# hydration pack



## truecarnage (Apr 25, 2010)

Just a heads up, went out into the great outdoors again and found out something disturbing, my Camelback that had never been used and still had the wrapping on the mouthpiece had an epic fail. I was filling the bladder when I. Discovered the hose was brittle. And had broken. I hate when something that you expect to be there fails for no apparent reason Other than age. This is kept In a air conditioned room in the home with all my other stuff for for my self preservation. If nothing else I will go through the rest of my stuff and check for any other issues. :gaah:


----------



## helicopter5472 (Feb 25, 2013)

It's always good to check out anything new nowadays, Stuff made in China often comes with broken or missing parts. Shipping damage can occur no matter where it's made. Even if I don't plan on using a new item I purchase, I still open and check it out. Saves some trouble later. If it holds liquids, fill it up all the way so you can check the container and any seals used in the cap or the system. I bought a brand name folding knife and new out of the box the safety lock did not work, so to me it pays to check everything out, even my other equipment I check before going on a trip. Rubber items tend to rot if left years without checking, sling shot rubbers are a good example....


----------



## NaeKid (Oct 17, 2008)

There are all kinds of other rubber items that will also break down naturally. The rubber seals for canning-jars, O-Ring seals, rubber tires (bicycle / car / truck / motorcycle, etc) ...

Rubber is a great product, but, it does have a shelf-life.


----------



## GrinnanBarrett (Aug 31, 2012)

We had a Katadyn Pocket Filter that had been in our vehicle and just due to the heat had a hose that was brittle. thankfully we can get spare parts for it. In a pinch we can use surgical tubing. 

a couple of weeks back we got a bargain on a table top grill from Coleman. It was great till we got it home and found that one of the fittings did not fit. Fortunately we had tried it out the same day to be sure it was in working condition and could take it back for replacement unit. 

A couple of years ago I had purchased a piece of equipment and kept it in the NEW box for several months since it was NEW. When I opened the box it was full of bricks and junk. Someone had returned it to dealer with NEW seals so that it appeared to be unopened. I lost a couple of hundred dollars on that deal. But the lesson learned was worth it. GB


----------



## mosquitomountainman (Jan 25, 2010)

Saw that happen to a car dealer once. They hired mechanic and the guy asked for an advance on his first week's pay. Said he'd leave his tools behind as collateral. He never came back and when they opened the tool box it was full of rocks.
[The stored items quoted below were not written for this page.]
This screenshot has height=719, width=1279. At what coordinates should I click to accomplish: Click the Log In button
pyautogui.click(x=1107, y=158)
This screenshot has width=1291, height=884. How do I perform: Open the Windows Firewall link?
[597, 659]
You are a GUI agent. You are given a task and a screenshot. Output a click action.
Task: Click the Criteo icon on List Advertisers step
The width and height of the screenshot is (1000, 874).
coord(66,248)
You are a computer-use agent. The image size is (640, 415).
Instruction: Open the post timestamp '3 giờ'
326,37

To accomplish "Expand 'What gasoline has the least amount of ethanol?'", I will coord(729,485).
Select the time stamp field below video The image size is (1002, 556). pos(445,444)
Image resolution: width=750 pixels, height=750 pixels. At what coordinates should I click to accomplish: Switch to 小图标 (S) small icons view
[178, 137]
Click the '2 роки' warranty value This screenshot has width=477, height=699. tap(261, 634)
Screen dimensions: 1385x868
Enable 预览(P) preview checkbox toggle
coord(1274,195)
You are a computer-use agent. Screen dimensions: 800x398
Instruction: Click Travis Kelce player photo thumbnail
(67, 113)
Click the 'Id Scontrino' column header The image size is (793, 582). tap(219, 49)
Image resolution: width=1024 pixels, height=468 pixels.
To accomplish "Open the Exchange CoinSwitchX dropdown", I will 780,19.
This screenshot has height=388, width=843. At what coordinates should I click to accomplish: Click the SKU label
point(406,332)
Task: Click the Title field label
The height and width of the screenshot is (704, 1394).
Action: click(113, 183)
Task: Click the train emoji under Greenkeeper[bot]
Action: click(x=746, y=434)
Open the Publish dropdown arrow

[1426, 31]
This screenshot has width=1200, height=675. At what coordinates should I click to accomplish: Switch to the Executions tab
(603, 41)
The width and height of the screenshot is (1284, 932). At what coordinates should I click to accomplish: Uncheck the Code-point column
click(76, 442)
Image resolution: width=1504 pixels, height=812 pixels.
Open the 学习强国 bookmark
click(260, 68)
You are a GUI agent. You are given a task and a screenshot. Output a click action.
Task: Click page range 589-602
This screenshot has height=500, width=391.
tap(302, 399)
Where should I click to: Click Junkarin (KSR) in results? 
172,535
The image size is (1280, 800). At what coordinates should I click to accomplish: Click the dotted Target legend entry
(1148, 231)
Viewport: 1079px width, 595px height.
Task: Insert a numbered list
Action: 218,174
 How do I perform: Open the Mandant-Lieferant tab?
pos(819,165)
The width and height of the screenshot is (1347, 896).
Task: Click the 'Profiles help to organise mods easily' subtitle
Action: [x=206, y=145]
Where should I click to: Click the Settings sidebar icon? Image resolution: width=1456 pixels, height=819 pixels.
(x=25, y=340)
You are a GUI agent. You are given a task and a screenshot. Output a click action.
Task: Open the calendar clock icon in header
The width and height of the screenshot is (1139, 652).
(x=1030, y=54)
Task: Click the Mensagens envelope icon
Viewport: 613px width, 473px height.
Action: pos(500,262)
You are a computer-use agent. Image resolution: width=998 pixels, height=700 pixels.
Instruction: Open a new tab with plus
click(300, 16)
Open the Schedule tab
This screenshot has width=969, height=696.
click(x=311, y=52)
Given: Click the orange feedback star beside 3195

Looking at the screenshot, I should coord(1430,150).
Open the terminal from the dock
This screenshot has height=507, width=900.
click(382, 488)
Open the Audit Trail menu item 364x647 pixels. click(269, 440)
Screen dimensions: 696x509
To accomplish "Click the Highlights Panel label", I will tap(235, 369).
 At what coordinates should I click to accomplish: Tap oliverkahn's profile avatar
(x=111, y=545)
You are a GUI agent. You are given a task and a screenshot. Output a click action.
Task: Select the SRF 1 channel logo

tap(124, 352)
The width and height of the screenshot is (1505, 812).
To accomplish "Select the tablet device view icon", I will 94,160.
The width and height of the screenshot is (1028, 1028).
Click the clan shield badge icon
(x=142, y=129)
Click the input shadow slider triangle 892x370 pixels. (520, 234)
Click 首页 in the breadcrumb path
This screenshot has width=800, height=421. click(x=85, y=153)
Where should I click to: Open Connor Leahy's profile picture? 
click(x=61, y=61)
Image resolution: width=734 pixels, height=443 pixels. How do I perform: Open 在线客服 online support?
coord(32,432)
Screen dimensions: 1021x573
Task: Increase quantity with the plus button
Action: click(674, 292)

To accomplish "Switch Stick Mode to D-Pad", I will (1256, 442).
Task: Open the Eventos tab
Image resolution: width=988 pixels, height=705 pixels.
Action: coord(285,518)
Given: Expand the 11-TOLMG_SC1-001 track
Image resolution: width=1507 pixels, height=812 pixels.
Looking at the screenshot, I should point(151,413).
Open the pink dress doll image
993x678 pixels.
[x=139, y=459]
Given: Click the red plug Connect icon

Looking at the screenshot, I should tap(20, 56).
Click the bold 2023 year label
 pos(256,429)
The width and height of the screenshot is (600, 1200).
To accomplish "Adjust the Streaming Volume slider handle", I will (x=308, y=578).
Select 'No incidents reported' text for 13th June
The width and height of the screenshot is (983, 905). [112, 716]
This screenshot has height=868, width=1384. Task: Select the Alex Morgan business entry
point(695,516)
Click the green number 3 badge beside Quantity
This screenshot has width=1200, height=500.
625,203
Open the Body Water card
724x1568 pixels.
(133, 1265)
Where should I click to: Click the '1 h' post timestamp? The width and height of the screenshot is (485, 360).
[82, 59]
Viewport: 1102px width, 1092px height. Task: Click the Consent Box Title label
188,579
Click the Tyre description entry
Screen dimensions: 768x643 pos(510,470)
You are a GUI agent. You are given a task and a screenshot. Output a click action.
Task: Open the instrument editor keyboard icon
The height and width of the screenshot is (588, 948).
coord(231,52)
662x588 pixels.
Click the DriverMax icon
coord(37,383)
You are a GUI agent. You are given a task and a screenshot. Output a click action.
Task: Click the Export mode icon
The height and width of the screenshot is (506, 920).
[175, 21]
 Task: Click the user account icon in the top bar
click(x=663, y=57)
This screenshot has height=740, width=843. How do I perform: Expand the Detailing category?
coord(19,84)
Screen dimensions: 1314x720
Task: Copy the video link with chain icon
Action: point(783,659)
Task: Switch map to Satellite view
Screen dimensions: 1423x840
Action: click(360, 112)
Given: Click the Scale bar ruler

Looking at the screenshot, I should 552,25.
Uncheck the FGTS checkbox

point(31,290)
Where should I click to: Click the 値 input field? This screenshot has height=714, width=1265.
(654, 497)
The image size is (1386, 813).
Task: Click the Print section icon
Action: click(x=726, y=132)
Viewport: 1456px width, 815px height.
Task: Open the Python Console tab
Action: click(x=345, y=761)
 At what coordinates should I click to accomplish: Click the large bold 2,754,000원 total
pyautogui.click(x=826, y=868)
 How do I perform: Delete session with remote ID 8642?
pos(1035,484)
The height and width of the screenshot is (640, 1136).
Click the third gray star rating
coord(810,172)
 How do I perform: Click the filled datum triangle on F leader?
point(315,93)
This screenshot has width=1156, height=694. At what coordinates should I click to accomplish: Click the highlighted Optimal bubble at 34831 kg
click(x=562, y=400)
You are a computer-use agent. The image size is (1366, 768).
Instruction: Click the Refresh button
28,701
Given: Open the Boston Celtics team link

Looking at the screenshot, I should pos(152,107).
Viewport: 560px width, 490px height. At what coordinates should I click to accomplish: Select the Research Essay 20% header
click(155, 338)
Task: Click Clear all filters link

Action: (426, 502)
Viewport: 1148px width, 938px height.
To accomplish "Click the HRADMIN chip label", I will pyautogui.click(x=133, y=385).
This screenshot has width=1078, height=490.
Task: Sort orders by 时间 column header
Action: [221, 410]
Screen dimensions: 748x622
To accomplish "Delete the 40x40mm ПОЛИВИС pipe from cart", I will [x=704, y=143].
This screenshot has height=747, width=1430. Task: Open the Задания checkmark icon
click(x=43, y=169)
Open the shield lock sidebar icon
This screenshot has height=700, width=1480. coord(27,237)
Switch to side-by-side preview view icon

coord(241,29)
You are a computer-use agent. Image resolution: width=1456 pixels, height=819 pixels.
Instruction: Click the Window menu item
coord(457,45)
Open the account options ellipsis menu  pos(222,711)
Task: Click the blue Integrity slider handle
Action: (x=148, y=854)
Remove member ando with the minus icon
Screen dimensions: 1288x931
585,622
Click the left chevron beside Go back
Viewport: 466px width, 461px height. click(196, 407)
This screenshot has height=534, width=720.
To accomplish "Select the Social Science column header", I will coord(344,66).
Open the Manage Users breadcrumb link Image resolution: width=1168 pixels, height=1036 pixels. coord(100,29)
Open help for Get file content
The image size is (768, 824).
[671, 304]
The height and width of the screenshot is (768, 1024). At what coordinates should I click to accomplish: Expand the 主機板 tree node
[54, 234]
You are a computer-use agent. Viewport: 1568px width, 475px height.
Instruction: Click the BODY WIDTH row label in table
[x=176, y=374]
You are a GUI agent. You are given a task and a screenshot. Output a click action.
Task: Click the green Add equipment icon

We thought it was funny but the owner didn't. He was a crook too so it was kind of like poetic justice. :ignore:


----------



## Sentry18 (Aug 5, 2012)

We use camelbak hydration packs at work but we always keep extra tubing and mouthpieces around. My experience with hydration packs is that they are great for hunting, hiking, camping, military and tactical operations, etc. But if society collapses I will be leaving mine behind and grabbing a canteen. As others have said, rubber products have finite life span. You may have had it in storage for a year but it also may have sat in a warehouse for 4 years and on a store shelf for another year. I would contact camelbak, explain the situation and ask for free replacement parts. I am sure they will send you something.

As far as toolboxes and packing full of bricks and rocks, stuff like that happens all the time. We had a rash of reports a couple years ago of people getting ripped off on eBay. The ad would show a picture of a sealed iPad box and just say "iPad - retail packaging - brand new". The auction would start at $0.99 and people would bid it up to $300+. Two weeks later they would get an iPad box but no iPad. Like I always tell people; whether it's online or in person - caveat emptor.


----------



## walter (Jun 5, 2013)

I like Camelbaks for some things like biking but you can't beat something like a 1l Gatorade bottle for simple, light and cheap. The Kathadyn pocket filter is about indestructible except for the tubing. Latex tubing is notoriously suseptable.


----------



## JayJay (Nov 23, 2010)

AND, you never know how long that sucker was on a warehouse shelf.


----------



## FatTire (Mar 20, 2012)

Hmm.. I used the same camelbak, tubing n all for a good eight years with no problems.. I did replace the moutgpiece because i had a puppy that chewed on it..


----------



## readytogo (Apr 6, 2013)

*A word of caution.*

Just a thought , stick with the old and simple equipment ,my Vietnam era army canteen its been in the attic since 1980 and my metal one is from 1945 still going strong, I think also is very important to have an equipment check at least twice a year, especially stoves ,lanterns , all equipment that uses liquid fuel the tanks can build rust, is advisable to rustproof them and pressure air dry them before storage, have seen many catastrophic field failures with leaky fuel tanks, especially with pressure systems , candles will melt , ropes will dry up , leather turns into dust ,don`t forget your boot and shoe laces , pure silicon spray is a great addition to any gear so is wd-40. We all know that nothing last forever and to much of anything sometimes ends up in the trash so is good to take care whatever little we have.


----------



## Navajo (Mar 4, 2013)

My camelbaks are all at least 7 years old..we all have a couple for different applications about 12 in all....all of them are good to go, with no sign of aging problems.

Maybe something in the environment accelerated the deterioration process..


----------